CELSO MING
Dependência
O governo Dilma está traumatizado com o fiasco do PIB. O crescimento da atividade produtiva do Brasil, neste ano, ficará abaixo de 1%. Mas o essencial para reverter o jogo não está sendo feito.
Mesmo que em 2013 a aposta do ministro da Fazenda, Guido Mantega, de um avanço do PIB em torno de 4%, se confirme, não há garantia de que esse ritmo se sustente nos anos seguintes.
Isso tem a ver com o baixo nível de investimento. Para que a economia cresça a uma média superior a 3% ao ano, é preciso que o investimento seja de pelo menos 22% do PIB.
Como o brasileiro poupa pouco, não mais que 17% do PIB, também investe reduzidamente. É a situação do camponês que colhe pouco porque come quase toda a produção de alimentos e lhe sobram poucos grãos para semear.
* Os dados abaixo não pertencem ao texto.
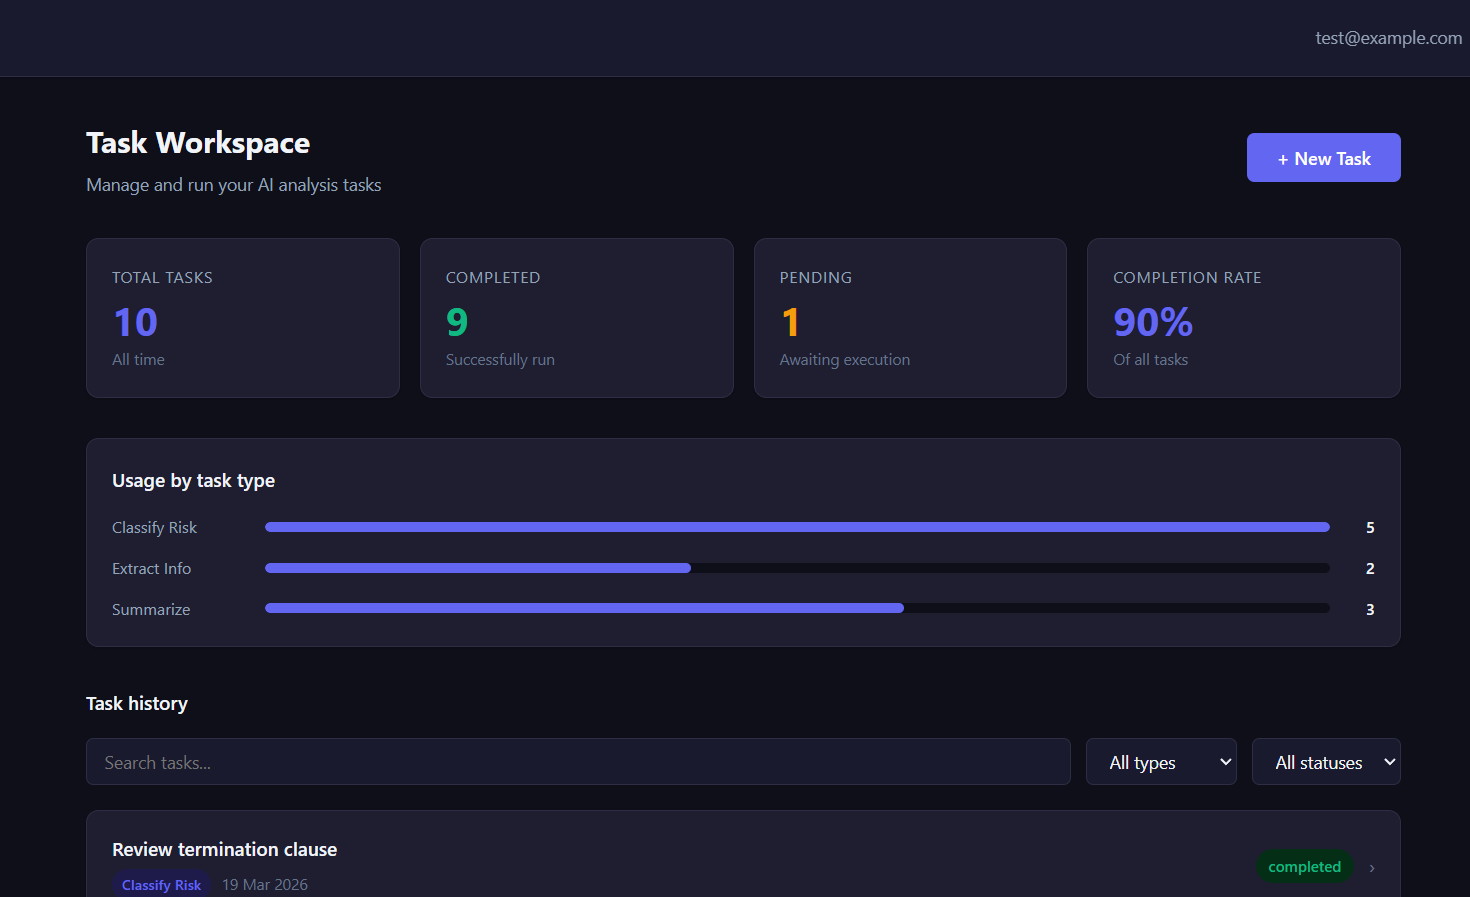1470x897 pixels.
Task: Click the Task Workspace page heading
Action: [198, 143]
Somado ao proporcionado pelo capital estrangeiro, o investimento no Brasil raramente ultrapassa os 20% do PIB. Apenas para comparar, o padrão asiático gira em torno dos 35% do PIB.
Ou seja, a economia brasileira é altamente dependente do ingresso de capital estrangeiro para suplementar o investimento interno. No ano passado, o Investimento Estrangeiro Direito (IED) atingiu US$ 66,6 bilhões (2,7% do PIB), volume que deve ser repetido neste ano, como confirma o relatório do Setor Externo ontem divulgado pelo Banco Central.
Nem todo IED pode ser contabilizado como investimento. Boa parte desse capital entra no País para comprar empresas já existentes e não para ampliação da capacidade de produção. Em todo o caso, um vigoroso afluxo do IED reflete a disposição do investidor externo em aplicar seus capitais de longo prazo aqui no Brasil.
Como esta Coluna comentou em outras ocasiões, a dependência da entrada de capital estrangeiro impõe condições e consequências. Uma delas é que haja um rombo mais ou menos nas mesmas proporções em outro segmento das contas externas, o das Transações Correntes (que soma fluxo de mercadorias, serviços e transferências). Caso não houvesse, sobraria moeda estrangeira no câmbio interno. E as cotações do dólar tenderiam a despencar, para estremecimento da indústria.
Outro resultado significativo dessa dependência é que a política econômica nacional não pode dar-se a caprichos tupiniquins que afugentassem o capital estrangeiro.
A economia brasileira ficaria mais equilibrada se o pedaço do PIB destinado aos investimentos aumentasse. No momento, está acontecendo o contrário. O governo federal estimula mais o consumo do que o investimento e, de quebra, corre o risco de ver as aplicações baixarem porque a inflação está mais alta do que o retorno financeiro.
Para elevar o investimento e, portanto, garantir mais crescimento futuro, não necessariamente é preciso distribuir subsídios e incentivos fiscais. Mais importante são regras firmes de jogo, o que não combina com um governo que se mete em tudo e está sempre disposto a mudar as condições, como está acontecendo com os programas de expansão da infraestrutura.